One has nothing to do with the other. Beck is here because he and Dish agreed on a price... AMC and Big Ten are gone because they did not agree on a price.

No more, no less. Don't try to make something where there isn't something.


----------



## Michael P (Oct 27, 2004)

Stewart Vernon said:


> One has nothing to do with the other. Beck is here because he and Dish agreed on a price... AMC and Big Ten are gone because they did not agree on a price.
> 
> No more, no less. Don't try to make something where there isn't something.


AMEN! The Blase is in AT 250 so after the free preview 212 will go away for all those who don't want the network. Also for those who do want the channel but not the rest of the AT250 pack The Blase will be alacarte. The political networks the Blase-haters want are all in lower priced packs so there is no room to complain. This is a win-win situation.


----------



## djlong (Jul 8, 2002)

Keeping this politically neutral - Dish *is* keeping your costs down. I *guarantee* you that Glenn Beck is seeing less per subscriber than AMC is asking for.

Like I said, I may not like his politics, but I respect his business acumen. He's doing what's necessary to grow his business.


----------



## fudpucker (Jul 23, 2007)

Stewart Vernon said:


> One has nothing to do with the other. Beck is here because he and Dish agreed on a price... AMC and Big Ten are gone because they did not agree on a price.
> 
> No more, no less. Don't try to make something where there isn't something.


All I'm saying is that, for the same monthly fee I was paying about a month ago, I have lost two channels that I valued quite a bit and picked up one I wouldn't watch if they paid ME .70c a month.
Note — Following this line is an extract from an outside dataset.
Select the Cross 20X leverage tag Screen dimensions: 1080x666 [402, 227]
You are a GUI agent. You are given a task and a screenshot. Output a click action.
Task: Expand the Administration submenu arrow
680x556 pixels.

Just frustration.


----------



## Jim5506 (Jun 7, 2004)

Our power over channel choosing is either suggestion and/or exit, meanwhile Dish ALWAYS has the final say -"take it or leave".


----------



## James Long (Apr 17, 2003)

Jim5506 said:


> Our power over channel choosing is either suggestion and/or exit, meanwhile Dish ALWAYS has the final say -"take it or leave".


I have only found a couple of channels that cannot be hidden and locked out on my receiver ... they are test channels put there so one can tell what orbital locations are received without going through the menus. Otherwise any channel that offends can be locked out. On my receiver all of the shopping channels are locked out and hidden. There are also several other channels that I have locked and hidden which I will not list here because it would serve no purpose ... the point is, it is easy to remove a channel from your receiver.

Removing a channel from payment is a harder matter ... TheBlaze being an AT250 channel it (once the preview ends) will not be paid for by most DISH customers. For the few million who will, like it or not, pay for it they will receive over 30 other channels plus the Encore movie package in AT250 that AT200 subscribers do not get. Some fraction of the $10 AT250 subs are paying extra for AT250 will go for TheBlaze. But some fraction of that $10 will go for other channels that may not be desired. Unfortunately not all channels are desired by all people.

Cue the standard rants on a la carte options. Ok, now we've covered that lets get move on.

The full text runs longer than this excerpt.